Géronimo (Geronimo : an American legend) – de Walter Hill – 1993
Walter Hill est un grand cinéaste classique. Sa filmographie n’est sans doute pas irréprochable, mais je suis assez persuadé que la postérité le mettra à la place qu’il mérite. Il n’y a plus qu’à espérer que ce soit de son vivant. Film après film, le talent du cinéaste est en tout cas de plus en plus flagrant. Même dans des films à moitié réussis seulement, il y a un sens de l’image et du rythme, une manière de filmer l’action et la tension, et un classicisme particulièrement séduisants.
C’est le cas de ce Geronimo, ambitieuse fresque westernienne sortie dans une indifférence à peu près générale, et complètement oubliée dans la foulée. Un film que j’aurais sans doute laisser sommeiller longtemps sur une étagère sans la découverte de Ry Cooder, immense guitariste qui en signe la musique hypnotisante (découverte due à l’excellente émission d’Inter Very Good Trip).
C’est une belle réussite pourtant. Imparfaite, certes, ne serait-ce que parce que Hill doit faire avec un écueil de poids : Jason Patric, acteur balourd, sans charisme ni talent, à qui on confie le rôle central de l’histoire. Hill en est d’ailleurs visiblement conscient : même si Patric figure bien à la première place au générique, son personnage semble avoir été effacé autant que possible, ses apparitions se limitant au strict minimum pour assurer le déroulement du scénario.
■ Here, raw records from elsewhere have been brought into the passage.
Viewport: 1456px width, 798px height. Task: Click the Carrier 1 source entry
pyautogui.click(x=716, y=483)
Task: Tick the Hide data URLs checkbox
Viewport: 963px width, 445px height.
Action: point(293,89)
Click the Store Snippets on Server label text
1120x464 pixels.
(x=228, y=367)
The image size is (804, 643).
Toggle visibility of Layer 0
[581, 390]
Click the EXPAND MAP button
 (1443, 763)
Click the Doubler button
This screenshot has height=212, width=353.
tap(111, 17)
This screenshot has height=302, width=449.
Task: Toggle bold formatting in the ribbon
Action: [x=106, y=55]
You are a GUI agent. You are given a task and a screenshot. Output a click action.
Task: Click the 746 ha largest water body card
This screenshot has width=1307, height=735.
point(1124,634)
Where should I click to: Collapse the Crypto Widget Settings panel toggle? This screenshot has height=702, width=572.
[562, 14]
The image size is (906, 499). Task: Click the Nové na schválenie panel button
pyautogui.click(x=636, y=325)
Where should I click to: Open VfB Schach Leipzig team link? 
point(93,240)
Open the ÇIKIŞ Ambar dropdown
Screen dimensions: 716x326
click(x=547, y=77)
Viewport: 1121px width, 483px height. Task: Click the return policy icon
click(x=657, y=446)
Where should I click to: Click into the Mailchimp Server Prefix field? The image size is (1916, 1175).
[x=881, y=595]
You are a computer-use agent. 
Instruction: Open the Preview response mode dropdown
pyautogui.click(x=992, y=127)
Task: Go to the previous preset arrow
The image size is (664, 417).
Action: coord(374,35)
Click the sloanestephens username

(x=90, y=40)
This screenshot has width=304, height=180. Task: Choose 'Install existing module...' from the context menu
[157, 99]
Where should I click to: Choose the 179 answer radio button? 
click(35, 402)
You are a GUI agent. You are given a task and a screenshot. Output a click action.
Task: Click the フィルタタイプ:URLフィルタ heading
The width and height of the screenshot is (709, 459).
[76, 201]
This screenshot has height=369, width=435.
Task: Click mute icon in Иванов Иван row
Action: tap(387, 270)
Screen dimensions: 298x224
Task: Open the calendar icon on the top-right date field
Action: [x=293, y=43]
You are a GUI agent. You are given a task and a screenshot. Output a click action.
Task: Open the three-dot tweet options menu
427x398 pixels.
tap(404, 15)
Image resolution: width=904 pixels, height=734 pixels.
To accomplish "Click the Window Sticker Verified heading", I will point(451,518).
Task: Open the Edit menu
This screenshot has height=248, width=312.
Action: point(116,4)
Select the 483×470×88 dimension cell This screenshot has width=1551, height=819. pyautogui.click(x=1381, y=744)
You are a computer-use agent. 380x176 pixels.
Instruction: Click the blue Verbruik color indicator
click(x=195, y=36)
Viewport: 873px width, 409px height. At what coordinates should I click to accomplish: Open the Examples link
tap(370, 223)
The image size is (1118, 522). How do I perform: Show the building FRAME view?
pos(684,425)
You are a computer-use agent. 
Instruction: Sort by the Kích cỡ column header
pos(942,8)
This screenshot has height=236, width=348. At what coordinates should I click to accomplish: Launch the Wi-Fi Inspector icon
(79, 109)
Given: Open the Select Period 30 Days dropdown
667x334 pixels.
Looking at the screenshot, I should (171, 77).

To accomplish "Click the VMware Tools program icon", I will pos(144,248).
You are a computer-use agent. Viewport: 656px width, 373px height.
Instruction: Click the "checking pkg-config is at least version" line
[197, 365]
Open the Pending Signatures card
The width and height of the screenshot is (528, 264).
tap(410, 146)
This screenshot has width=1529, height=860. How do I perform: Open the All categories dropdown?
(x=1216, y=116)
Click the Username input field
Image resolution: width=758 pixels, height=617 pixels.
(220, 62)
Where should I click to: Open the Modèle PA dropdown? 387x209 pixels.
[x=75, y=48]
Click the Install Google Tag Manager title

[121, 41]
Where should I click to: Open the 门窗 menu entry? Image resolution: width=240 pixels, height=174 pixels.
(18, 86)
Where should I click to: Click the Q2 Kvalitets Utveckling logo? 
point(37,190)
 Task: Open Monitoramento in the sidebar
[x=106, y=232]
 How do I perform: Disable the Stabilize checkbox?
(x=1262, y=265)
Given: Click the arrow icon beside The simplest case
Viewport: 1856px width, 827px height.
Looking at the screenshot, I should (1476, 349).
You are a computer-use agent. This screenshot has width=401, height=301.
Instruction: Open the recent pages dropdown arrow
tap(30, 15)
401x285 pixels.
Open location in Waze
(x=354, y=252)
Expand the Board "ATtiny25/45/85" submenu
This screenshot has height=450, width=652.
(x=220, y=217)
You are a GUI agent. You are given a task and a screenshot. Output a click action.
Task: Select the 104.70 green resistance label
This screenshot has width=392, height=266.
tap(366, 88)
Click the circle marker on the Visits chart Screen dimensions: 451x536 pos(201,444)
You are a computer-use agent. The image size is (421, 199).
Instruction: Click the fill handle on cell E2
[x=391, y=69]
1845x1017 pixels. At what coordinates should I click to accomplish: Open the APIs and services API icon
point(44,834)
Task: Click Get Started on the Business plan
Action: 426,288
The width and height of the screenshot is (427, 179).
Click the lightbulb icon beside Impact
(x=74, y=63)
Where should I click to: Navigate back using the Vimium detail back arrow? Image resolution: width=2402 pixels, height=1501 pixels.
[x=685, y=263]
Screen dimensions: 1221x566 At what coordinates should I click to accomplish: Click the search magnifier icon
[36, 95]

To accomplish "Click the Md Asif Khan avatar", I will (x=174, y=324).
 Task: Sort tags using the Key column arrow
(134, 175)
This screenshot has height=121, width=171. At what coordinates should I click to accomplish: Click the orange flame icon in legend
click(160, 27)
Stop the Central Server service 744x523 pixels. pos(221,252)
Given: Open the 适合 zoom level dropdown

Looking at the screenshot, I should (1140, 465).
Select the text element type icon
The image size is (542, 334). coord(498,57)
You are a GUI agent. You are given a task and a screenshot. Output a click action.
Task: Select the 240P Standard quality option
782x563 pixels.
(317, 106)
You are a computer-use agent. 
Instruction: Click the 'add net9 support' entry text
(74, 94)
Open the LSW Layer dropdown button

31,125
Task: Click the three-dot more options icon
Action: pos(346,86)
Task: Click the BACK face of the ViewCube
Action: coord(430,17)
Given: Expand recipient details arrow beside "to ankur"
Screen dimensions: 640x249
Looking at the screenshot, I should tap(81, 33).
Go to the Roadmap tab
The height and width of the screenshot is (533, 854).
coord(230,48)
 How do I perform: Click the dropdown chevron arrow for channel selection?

Pour le reste, que du bon ou presque. Un excellent casting d’abord (en dépit du sus-mentionné, donc) : Gene Hackman et Robert Duvall qui en font juste un tout petit peu trop pour ne pas être agaçants, Matt Damon tout jeune et impeccable, et surtout Wes Studi, impressionnant de rage et de sagesse dans le rôle de Geronimo.
Moins ouvertement manichéen que Danse Avec Les Loups, le film se place tout de même très clairement du côté des Indiens, dont les exactions ne sont pas édulcorées. « Vous avez tué des femmes et des enfants », lance le général Gene Hackman à Geronimo. « Vous aussi », lui répond-il. C’est simple et direct, et ça a un impact fou. A l’image du cinéma de Hill en quelque sorte.
On est du côté de la grande Histoire (avec un grand H), que Walter Hill dépoussière comme il le fera aussi avec Wild Bill. On est surtout du côté du grand cinéma classique. Ce n’est pas un hasard si le film a été tourné à Monument Valley. Comme Ford, dont il a sans doute beaucoup aimé Les Cheyennes, Hill place l’homme dans son élément, avec de grands et larges plans somptueux. Pour mieux souligner la douleur et la cruauté de l’exil, thème central comme dans le chef d’oeuvre de Ford.